Not So Smallville: Inside Allison Mack’s Cobble Hill Apartment
Allison Mack was tired of fighting bad guys. She was tired of super-human intelligence and magical abilities. She wanted to be a regular person, to work less, to stop kicking so much ass. She wanted to move to Brooklyn.
Mack had spent almost all of her twenties portraying Chloe Sullivan in Smallville, the TV series about a young Superman. She had taken the gig at 18, when Clinton was president and the Internet was new, and left it ten years and eleven seasons later, the Bush era having come and the ubiquity of the Internet almost fully taken for granted.
Without a steady job for the first time in her adult life, Mack moved back to LA to continue her career, but soon found herself wondering what many twenty-somethings will eventually wonder: Should she move to New York?
“I had always wanted to live in New York,” she says now, recalling the decision to come to move east, but a trip to the city when she was 25 that coincided with a “quarter-life crisis,” fueled her decision years later to leave Hollywood behind for a brownstone apartment in Cobble Hill packed with art and books and a suspicious amount of throw pillows.

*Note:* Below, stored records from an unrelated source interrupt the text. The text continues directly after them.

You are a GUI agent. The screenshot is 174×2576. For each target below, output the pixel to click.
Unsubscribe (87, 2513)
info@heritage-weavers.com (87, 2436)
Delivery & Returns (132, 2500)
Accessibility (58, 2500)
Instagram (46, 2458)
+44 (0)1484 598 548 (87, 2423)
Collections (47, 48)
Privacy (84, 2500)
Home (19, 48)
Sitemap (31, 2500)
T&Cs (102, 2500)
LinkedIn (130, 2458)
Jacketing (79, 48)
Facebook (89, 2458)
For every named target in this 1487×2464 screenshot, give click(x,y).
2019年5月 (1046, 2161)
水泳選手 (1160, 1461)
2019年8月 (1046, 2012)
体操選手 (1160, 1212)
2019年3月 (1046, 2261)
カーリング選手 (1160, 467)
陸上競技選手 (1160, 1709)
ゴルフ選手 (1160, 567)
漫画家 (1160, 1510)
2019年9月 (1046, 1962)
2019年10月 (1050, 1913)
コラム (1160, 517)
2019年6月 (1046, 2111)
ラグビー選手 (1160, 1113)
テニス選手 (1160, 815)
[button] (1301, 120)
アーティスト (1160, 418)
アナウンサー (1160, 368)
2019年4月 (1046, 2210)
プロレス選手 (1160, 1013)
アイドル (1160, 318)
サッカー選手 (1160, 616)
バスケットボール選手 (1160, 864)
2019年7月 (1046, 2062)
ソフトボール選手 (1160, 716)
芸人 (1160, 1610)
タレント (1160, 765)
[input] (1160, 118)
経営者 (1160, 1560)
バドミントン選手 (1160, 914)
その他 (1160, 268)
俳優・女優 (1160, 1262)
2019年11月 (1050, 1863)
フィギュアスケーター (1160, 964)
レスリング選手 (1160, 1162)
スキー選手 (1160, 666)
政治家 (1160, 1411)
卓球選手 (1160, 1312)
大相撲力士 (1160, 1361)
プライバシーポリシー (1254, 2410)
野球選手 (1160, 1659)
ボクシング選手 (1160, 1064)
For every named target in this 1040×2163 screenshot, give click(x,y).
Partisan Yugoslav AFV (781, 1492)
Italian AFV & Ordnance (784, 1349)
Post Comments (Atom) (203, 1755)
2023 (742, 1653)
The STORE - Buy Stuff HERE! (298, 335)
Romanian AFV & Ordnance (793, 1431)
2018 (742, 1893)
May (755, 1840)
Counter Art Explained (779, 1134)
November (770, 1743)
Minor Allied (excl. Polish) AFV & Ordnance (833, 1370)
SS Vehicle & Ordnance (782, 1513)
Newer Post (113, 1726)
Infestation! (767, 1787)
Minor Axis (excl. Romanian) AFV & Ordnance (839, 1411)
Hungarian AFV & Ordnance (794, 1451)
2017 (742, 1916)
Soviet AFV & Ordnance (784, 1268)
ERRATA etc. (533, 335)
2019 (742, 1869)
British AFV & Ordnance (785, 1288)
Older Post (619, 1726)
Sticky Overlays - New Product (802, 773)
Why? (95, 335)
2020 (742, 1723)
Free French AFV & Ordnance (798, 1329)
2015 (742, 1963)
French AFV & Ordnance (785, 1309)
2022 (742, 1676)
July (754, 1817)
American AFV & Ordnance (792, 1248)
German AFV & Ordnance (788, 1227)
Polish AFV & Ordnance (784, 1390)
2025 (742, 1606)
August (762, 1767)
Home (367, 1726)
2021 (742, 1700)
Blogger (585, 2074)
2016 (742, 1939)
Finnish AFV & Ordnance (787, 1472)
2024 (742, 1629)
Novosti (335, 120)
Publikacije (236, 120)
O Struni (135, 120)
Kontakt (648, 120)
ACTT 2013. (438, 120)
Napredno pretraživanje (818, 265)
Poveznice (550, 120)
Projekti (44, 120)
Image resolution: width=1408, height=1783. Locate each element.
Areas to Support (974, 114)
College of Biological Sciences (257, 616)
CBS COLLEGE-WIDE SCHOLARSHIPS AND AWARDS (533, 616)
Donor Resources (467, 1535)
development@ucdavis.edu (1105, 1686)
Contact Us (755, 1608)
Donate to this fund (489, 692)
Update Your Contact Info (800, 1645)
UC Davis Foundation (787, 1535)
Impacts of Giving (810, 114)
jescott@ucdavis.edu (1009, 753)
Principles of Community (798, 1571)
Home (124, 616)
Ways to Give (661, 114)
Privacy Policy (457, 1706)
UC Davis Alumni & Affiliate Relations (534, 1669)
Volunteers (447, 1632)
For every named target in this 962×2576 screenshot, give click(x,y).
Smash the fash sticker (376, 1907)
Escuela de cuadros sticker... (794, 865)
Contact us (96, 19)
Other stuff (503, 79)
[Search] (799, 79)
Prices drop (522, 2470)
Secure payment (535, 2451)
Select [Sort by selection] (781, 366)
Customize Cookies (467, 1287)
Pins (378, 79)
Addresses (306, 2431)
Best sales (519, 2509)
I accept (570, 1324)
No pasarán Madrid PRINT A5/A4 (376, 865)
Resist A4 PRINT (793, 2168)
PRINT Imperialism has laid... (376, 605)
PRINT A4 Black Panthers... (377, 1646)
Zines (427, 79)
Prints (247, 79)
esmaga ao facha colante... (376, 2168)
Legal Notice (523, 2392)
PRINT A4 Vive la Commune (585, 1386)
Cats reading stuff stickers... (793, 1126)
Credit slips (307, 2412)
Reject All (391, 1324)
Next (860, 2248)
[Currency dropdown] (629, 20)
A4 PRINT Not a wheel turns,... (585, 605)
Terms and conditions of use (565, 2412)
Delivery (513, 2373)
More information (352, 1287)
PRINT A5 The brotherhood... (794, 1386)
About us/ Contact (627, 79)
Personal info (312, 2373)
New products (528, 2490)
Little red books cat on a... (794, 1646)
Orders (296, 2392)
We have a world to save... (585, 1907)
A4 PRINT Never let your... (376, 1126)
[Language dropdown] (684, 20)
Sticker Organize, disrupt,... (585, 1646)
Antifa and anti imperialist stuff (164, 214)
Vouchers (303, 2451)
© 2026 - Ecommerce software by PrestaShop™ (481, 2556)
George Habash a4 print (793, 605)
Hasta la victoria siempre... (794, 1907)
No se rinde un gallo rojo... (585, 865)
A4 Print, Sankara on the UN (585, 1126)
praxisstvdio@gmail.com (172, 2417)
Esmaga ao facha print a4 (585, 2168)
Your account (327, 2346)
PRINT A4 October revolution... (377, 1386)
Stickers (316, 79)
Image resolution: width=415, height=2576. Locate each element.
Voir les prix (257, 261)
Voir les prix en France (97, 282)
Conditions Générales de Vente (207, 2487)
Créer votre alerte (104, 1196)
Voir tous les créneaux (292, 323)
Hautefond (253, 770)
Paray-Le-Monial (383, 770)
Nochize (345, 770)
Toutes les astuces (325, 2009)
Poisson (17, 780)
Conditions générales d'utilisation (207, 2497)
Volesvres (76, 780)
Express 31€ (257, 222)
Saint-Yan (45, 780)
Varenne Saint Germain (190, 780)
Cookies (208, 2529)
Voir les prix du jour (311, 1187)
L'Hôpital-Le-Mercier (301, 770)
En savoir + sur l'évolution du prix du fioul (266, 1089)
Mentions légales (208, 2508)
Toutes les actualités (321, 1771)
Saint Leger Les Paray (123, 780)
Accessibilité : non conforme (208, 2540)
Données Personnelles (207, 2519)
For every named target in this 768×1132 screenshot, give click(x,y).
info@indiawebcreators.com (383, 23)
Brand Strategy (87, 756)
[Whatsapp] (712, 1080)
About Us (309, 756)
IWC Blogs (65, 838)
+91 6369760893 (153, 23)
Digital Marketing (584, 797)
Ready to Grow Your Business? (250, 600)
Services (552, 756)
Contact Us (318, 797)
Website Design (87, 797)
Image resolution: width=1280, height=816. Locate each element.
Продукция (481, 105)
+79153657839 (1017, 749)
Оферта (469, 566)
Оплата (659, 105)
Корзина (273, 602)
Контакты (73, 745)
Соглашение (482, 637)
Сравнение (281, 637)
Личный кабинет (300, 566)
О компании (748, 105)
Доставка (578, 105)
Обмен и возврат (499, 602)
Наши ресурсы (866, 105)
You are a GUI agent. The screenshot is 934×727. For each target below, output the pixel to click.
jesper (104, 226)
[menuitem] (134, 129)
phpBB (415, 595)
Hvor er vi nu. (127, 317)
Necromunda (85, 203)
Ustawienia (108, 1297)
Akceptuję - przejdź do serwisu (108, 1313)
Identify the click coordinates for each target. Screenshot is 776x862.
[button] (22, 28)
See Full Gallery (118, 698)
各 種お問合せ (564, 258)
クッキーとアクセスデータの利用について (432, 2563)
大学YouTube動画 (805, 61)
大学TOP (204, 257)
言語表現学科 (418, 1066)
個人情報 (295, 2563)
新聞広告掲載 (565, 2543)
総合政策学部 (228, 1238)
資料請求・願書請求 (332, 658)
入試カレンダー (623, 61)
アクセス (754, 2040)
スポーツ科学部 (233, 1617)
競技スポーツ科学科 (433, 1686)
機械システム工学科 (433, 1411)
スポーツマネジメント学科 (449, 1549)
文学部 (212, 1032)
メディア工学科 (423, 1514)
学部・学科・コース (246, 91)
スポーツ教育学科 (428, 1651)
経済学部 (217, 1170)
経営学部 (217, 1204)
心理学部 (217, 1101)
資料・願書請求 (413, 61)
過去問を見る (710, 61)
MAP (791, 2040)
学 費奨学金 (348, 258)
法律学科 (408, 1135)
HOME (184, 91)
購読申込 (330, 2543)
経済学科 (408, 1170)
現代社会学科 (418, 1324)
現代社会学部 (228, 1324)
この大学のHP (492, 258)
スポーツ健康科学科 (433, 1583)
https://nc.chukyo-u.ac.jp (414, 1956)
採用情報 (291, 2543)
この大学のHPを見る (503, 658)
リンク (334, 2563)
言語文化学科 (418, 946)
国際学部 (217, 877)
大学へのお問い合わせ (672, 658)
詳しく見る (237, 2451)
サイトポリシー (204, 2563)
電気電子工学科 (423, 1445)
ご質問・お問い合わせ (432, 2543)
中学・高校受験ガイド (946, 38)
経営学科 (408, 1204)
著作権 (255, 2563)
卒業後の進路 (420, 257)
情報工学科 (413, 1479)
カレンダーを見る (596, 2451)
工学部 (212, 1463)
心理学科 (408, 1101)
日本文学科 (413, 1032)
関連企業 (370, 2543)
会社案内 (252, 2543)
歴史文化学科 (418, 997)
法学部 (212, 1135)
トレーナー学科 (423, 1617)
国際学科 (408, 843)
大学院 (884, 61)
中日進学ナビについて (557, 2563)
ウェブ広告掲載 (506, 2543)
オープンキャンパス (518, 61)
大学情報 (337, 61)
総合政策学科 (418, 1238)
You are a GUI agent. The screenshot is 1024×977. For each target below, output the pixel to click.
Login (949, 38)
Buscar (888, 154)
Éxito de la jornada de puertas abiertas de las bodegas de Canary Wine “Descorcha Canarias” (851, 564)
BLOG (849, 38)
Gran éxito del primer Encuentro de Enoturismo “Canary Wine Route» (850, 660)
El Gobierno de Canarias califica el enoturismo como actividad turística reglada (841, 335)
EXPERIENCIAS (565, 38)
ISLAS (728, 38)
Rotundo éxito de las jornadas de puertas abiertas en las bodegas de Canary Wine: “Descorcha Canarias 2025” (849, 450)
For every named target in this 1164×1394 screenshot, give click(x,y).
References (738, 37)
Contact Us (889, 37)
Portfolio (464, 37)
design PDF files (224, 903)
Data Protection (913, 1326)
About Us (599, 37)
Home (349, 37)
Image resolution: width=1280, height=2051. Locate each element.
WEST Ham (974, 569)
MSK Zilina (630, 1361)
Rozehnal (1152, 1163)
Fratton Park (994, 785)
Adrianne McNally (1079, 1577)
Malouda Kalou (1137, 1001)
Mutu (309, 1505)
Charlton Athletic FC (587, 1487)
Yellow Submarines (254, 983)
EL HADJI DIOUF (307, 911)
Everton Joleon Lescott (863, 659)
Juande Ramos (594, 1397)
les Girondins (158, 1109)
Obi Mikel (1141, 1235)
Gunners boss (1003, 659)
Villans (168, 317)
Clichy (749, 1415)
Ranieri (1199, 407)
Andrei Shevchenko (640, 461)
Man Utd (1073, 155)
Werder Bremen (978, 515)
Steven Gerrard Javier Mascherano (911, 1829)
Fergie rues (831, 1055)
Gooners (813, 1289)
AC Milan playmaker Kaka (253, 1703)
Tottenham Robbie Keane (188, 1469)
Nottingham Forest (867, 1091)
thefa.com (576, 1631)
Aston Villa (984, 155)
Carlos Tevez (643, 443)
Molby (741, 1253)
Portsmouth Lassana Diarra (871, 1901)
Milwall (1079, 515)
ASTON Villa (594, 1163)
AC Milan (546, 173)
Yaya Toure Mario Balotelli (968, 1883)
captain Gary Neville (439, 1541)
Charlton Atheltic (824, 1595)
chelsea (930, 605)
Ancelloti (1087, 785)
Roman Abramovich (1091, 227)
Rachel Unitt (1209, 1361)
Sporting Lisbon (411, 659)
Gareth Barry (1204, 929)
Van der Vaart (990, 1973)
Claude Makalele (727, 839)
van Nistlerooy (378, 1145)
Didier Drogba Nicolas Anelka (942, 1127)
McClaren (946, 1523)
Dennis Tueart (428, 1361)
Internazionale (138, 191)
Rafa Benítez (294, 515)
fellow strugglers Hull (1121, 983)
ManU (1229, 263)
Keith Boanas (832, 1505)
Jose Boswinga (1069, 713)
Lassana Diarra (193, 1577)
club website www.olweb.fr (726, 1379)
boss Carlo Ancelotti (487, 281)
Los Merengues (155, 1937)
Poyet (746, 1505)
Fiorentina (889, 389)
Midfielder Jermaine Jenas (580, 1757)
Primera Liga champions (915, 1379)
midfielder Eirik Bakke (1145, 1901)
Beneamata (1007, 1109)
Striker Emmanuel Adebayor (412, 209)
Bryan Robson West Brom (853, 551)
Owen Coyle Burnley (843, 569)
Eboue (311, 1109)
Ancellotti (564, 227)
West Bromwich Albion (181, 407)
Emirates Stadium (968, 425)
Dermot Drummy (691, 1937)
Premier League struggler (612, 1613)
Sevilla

Mack walks through the brightly lit and colored apartment, tidying as she goes, explaining how she came across each piece of art. The water colors beside her bed are by Kate Parr. The Klimt-like painting of the woman in the blue dress is by Jordan Bent. She has a few portraits by her ex-boyfriend Chad Krowchuk. Her friend Adam Kurtzman made the gnarled, metal foot sculpture and the orange glass lamps.
Her friends describe the apartment as a “museum where you can touch everything,” and Mack likes to keep it that way. Last year she even opened her home to a recurring Shakespeare Salon, a night that actors and Bard-lovers gathered to read a chosen play start to finish, sharing in their geekiness and a few bottles of wine. It was this feeling of spontaneity and art-for-arts-sake that Mack was missing in her show business life.
But it was more than just needing a change of pace that led Mack away, for the time being, from acting. She also wanted to think more seriously about the impact that actresses in television and film have on women everywhere; she’s using her time off to think about what she can do to be a positive influence rather than just an actress who’s love life and body are constantly scrutinized. Of course, that’s the big picture. For the more immediate future, Mack has her sights set on North Williamsburg, where she’ll soon be moving, swapping her neighbors with kids and strollers for neighbors with art studios and house parties (and, well, also strollers).